J’ai 8 ans et je m’appelle Jean Rochefort


J’ai 8 ans et je m’appelle Jean Rochefort, le premier roman d’Adèle Fugère, est une petite musique irrésistible, enchaînant les couplets d’une petite fille, Rosalie Pierredoux, qui égrène ses joies et ses terreurs. Adèle Fugère délègue la narration à Rosalie et tisse à travers son regard les propos emplis de fraîcheur d’une jeune enfant, évitant les fausses notes en se gardant de donner une voix de fausset à Rosalie, via une naïveté factice. Rosalie se confie et on l’écoute grâce à la composition subtile qui structure le livre du début à la fin, dans une sarabande jubilatoire. Un beau travail d’écriture !

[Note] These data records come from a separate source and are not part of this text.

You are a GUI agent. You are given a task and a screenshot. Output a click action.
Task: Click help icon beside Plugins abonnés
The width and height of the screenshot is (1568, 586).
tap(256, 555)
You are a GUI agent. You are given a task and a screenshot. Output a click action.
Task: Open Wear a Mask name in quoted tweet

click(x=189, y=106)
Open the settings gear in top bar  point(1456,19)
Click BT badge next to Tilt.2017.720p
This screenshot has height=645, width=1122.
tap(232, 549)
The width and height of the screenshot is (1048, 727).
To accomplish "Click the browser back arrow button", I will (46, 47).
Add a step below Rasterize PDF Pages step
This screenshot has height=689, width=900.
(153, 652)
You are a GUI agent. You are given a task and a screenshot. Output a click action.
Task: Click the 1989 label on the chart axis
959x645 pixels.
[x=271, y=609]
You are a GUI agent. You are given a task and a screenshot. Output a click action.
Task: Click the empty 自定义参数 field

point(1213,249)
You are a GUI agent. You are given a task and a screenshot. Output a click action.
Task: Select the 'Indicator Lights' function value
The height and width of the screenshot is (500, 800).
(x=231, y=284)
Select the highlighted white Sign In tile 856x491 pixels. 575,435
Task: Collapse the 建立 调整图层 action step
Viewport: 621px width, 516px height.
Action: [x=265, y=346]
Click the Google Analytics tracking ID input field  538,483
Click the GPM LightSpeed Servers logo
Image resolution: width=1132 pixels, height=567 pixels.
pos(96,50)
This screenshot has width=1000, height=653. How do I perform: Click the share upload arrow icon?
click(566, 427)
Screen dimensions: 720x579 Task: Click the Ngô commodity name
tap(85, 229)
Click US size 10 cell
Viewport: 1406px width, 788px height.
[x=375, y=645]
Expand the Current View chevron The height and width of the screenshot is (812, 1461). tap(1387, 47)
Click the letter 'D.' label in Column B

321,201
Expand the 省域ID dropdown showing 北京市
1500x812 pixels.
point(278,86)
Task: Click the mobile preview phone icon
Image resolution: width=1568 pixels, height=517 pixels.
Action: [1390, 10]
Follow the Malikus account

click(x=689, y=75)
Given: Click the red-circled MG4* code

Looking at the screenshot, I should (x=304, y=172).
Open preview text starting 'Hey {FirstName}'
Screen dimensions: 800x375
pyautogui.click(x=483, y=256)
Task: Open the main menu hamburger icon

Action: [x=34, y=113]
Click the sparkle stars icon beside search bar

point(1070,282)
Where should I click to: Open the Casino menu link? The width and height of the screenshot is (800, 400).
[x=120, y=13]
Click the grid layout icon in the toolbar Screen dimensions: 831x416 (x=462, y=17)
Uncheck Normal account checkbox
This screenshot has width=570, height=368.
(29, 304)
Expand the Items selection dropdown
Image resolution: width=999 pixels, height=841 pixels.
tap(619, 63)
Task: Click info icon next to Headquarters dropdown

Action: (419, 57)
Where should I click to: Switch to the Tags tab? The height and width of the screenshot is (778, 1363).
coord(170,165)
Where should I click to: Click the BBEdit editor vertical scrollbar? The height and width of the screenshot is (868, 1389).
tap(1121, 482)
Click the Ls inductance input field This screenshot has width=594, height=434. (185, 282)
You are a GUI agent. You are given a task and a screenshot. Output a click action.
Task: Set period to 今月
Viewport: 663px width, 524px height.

« Je m’appelle Rosalie. Rosalie Pierredoux. J’ai 8 ans. J’habite Saint-Lunaire. C’est en Bretagne. J’habite Saint-Lunaire avec mes parents. Ils sont cool, mes parents. Ils ne me grondent pas trop. Je suis en CE2. Mon école c’est l’école Grenier Hussenot. C’est à Saint-Lunaire… Aussi je suis dans la classe de Jean-Pierre, c’est mon maître. Il est "sensass" ! Vous savez ce que veut dire "sensass" ? » L’incipit est aussi une introduction remplie de références. J’ai 8 ans et je m’appelle Jean Rochefort, fort d’un Avant-propos de l’auteure, s’adresse aux herméneutes du cinéma qui reconnaîtront, par un travail de décodage, les clins d’œil d’Adèle Fugère : « J’ai aussi inséré, au fil des dialogues et conversations entre les différents personnages, les vrais mots de Jean Rochefort, lus, vus et entendus au gré de ses interviews. Des vérités à elles toutes seules. » Une lecture est donc possible dans laquelle le timbre et le débit de la voix de l’acteur résonnerait en nous, pour le plaisir, une fois repéré les morceaux annoncés.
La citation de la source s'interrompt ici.